• **Requisitos da tarefa**
• a. Cite do texto sobre o golpe do consignado tudo o que vai desde "Como as parcelas" até "em mãos erradas.", sem alterar nenhuma palavra.
• b. Prossiga com a redação do texto sobre o golpe do consignado, partindo da última frase apresentada.

Servidores públicos e aposentados são as maiores vítimas, mas qualquer pessoa
que tenha os dados pessoais furtados está sujeito a prejuízos
A facilidade para obter empréstimos e dados pessoais faz de aposentados e
servidores as vítimas preferenciais
O empréstimo consignado é uma das linhas de crédito mais baratas do Brasil.
Como as parcelas são descontadas diretamente na folha de pagamento, o devedor
não precisa nem se preocupar em separar o dinheiro todo mês para abater a
dívida. Por isso mesmo, essa modalidade de crédito vem sendo frequentemente
utilizada por estelionatários para ganhar dinheiro à custa de pessoas que,
muitas vezes, nem sequer fizeram esse tipo de empréstimo. As vítimas costumam
ser servidores públicos e beneficiários do INSS. Mas, a rigor, ninguém está
livre de sofrer o famoso golpe do crédito consignado - basta que seus dados
pessoais caiam em mãos erradas.
São bastante conhecidas as histórias de idosos que passaram a arcar com
descontos em seu benefício do INSS para o pagamento de empréstimos consignados
que nunca contraíram. Também não faltam casos de servidores públicos que, um
belo dia, descobriram débito semelhante em seu contracheque sem jamais terem
visto a cor do dinheiro fruto do empréstimo. Isso já aconteceu, por exemplo, com
pensionistas estaduais na Bahia em 2007, com professores do estado do Rio em
2010 e até com policiais militares fluminenses em 2008 e 2009.

• **Material fornecido**
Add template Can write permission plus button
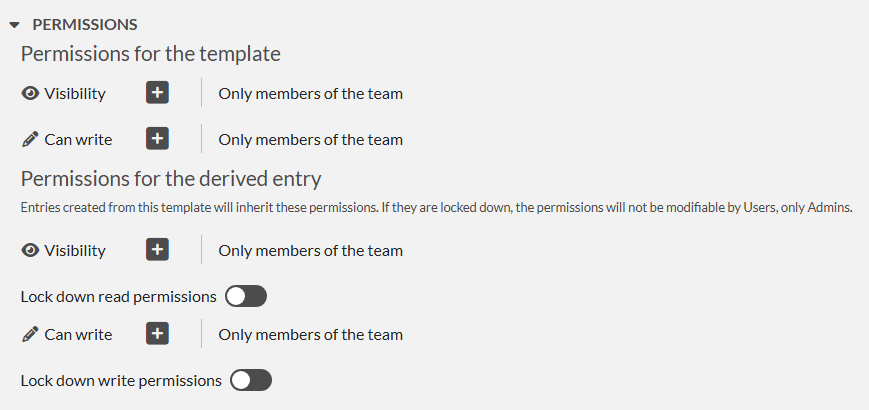Viewport: 869px width, 410px height. click(157, 139)
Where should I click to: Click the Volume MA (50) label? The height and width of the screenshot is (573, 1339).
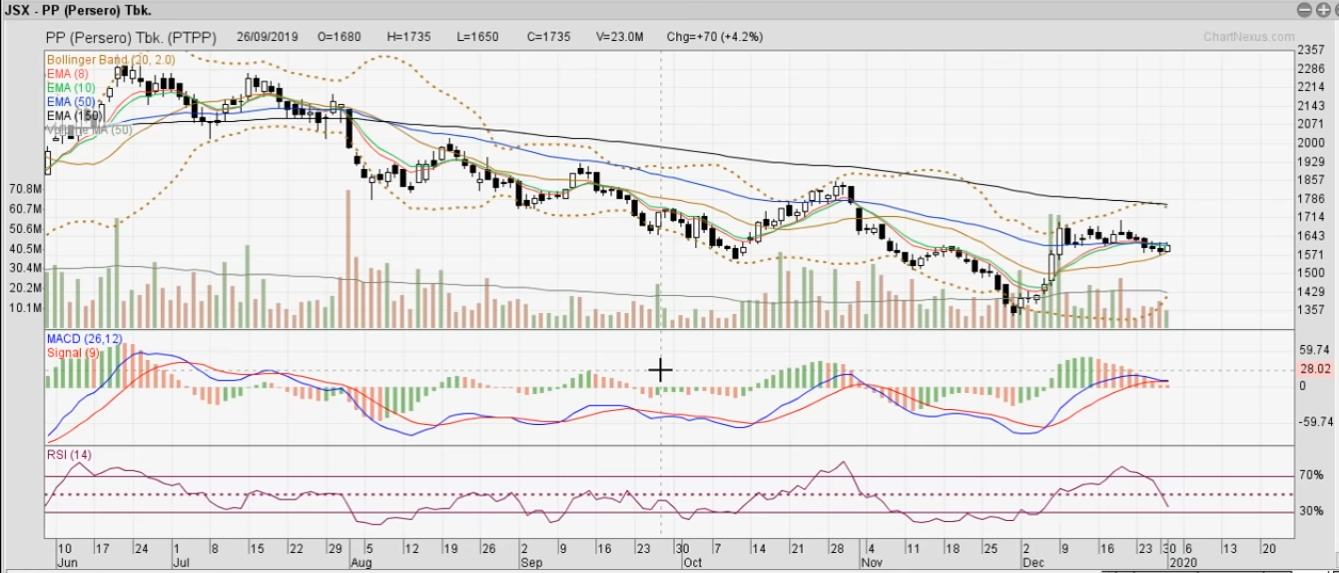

• **Respostas esperadas**
• a.
Como as parcelas são descontadas diretamente na folha de pagamento, o devedor
não precisa nem se preocupar em separar o dinheiro todo mês para abater a
dívida. Por isso mesmo, essa modalidade de crédito vem sendo frequentemente
utilizada por estelionatários para ganhar dinheiro à custa de pessoas que,
muitas vezes, nem sequer fizeram esse tipo de empréstimo. As vítimas costumam
ser servidores públicos e beneficiários do INSS. Mas, a rigor, ninguém está
livre de sofrer o famoso golpe do crédito consignado - basta que seus dados
pessoais caiam em mãos erradas.

• b.
Todas essas situações têm em comum o fato de terem sido causadas por
fraudadores que agem da mesma maneira. Em geral, são quadrilhas que confeccionam
documentos falsos - de carteiras de identidade a contas de luz - a partir de
dados pessoais das vítimas, como CPF, RG, conta bancária, número do benefício do
INSS e outras informações salariais. De posse das falsificações, um dos membros
da quadrilha se passa pela vítima e obtém um empréstimo consignado no nome dela.
Às vezes, não se dá o trabalho nem mesmo de falsificar uma assinatura. Diante de
duas testemunhas, também da quadrilha, o falsário finge ser analfabeto e fornece
apenas a sua impressão digital. O dinheiro é, então, creditado numa conta aberta
pelos criminosos ou é sacado direto no caixa, mediante a apresentação dos
documentos falsos. Enquanto o dinheiro do empréstimo vai para o estelionatário,
as parcelas de pagamento são descontadas do salário ou benefício da vítima. Uma
variação um pouco mais perversa envolve a obtenção de um cartão de crédito
consignado, uma verdadeira dívida sem fim.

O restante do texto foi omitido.